By the end of our time together, after learning that one of the guys actually lived in Mecca, we exchanged phone numbers. The hope is that will get our families together. Having friends like us helps them with their English. And having friends like them helps me learn more about their culture, and helps put human faces on a religion that has been demonized by the religious right for the last decade.
Other Religions and No StringsI don’t have all the answers for how religions ought to relate to each other. I believe in the uniqueness of Jesus Christ. Jesus is not a way to God but the way to God. But with that said, while retaining a uniquely Christian identity, I think there is something beautiful about many of the other religions our world has produced. Genuine people devoutly seeking a higher power – this is something to appreciate even if we think they are pursuing God in a limited way.
In the case of Islam, our commonalities might be closer than any other religious pairing (they accept Jesus as genuinely from God). So I’m convinced that we are not enemies, but distant cousins longing to be reconciled. This doesn’t mean all of our differences should be glossed over or compromised, but rather that we can learn to love each other with no strings attached. How else will they know just how much Jesus actually loves them?
Reconciliation is the center of the Gospel of Jesus. Jesus invites us to be reconciled to God. Jesus reconciles people into community. Jesus is reconciling the whole cosmos back to God. Jesus invites us to love our enemies toward reconciliation of relationship. Where there’s friction, especially the kind that people ignorantly label as “Christian,” we’re called to see the humanity in the other. As our so-called enemies are humanized, they become more than enemies, and perhaps even friends.
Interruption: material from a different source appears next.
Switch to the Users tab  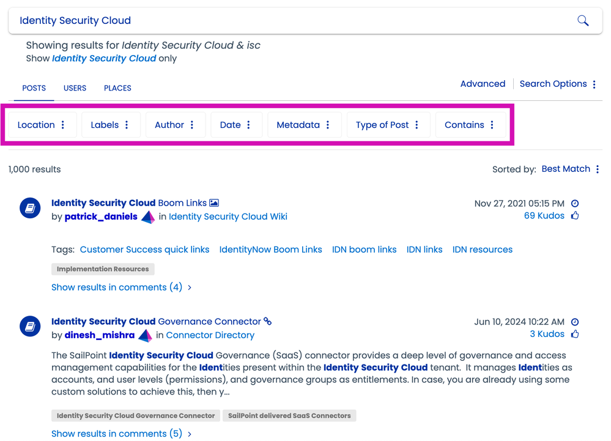click(x=75, y=88)
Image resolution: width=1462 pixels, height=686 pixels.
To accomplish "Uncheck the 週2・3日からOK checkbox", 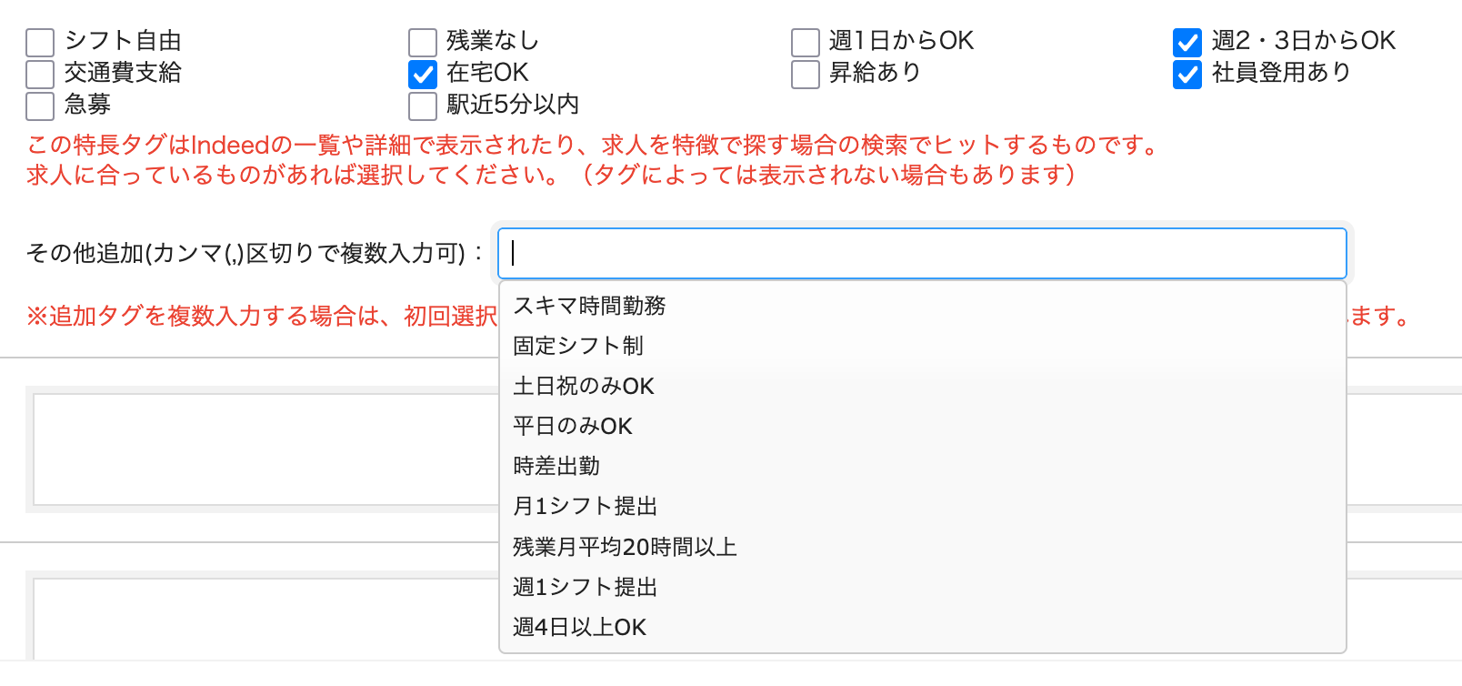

We Christians have done a poor job, on the whole, of loving our Muslim neighbors. Perhaps you will sense a nudge to be part of a changing tide of love.
PS: Resources I’m Looking At
Here’s some of the books and resources I’m starting to utilize (slowly):
- Ongoing dialogue with The Global Immersion Project. We didn’t just go on a trip and say goodbye, we are all as a team still processing together! Can’t recommend them enough.
- Why Did Jesus, Moses, the Buddha, and Mohammed Cross the Road: Christian Identity in a Multi-Faith World, by Brian McLaren
- Allah: A Christian Response, by Miroslav Volf
- Journey Through the Storm: Musalaha and the Reconciliation Process, By Salim J. Munayer
- A Common Word: Muslims and Christians on Loving God and Neighbor, edited by Miroslav Volf, Ghazi bin Muhammad, and Melissa Yarrington.
- No god but God: The Origins, Evolution, and Future of Islam, by Reza Aslan
- Abrahamic Alliance International: Loving Muslim Neighbors videos
* TO BE CLEAR: I don’t try to “convert” anyone. Someone else’s choice to follow Jesus isn’t my choice to make. Sure, if through our friendship they want to know more about Jesus… I’m ALL for that. But, this shouldn’t be the primary motivation for ANY relationship. We should love people because they are human image-bearers, without coercion.
** Here, of course, I don’t mean those few that would use their holy book to justify violence. That same note applies to the way many Christians read their holy book.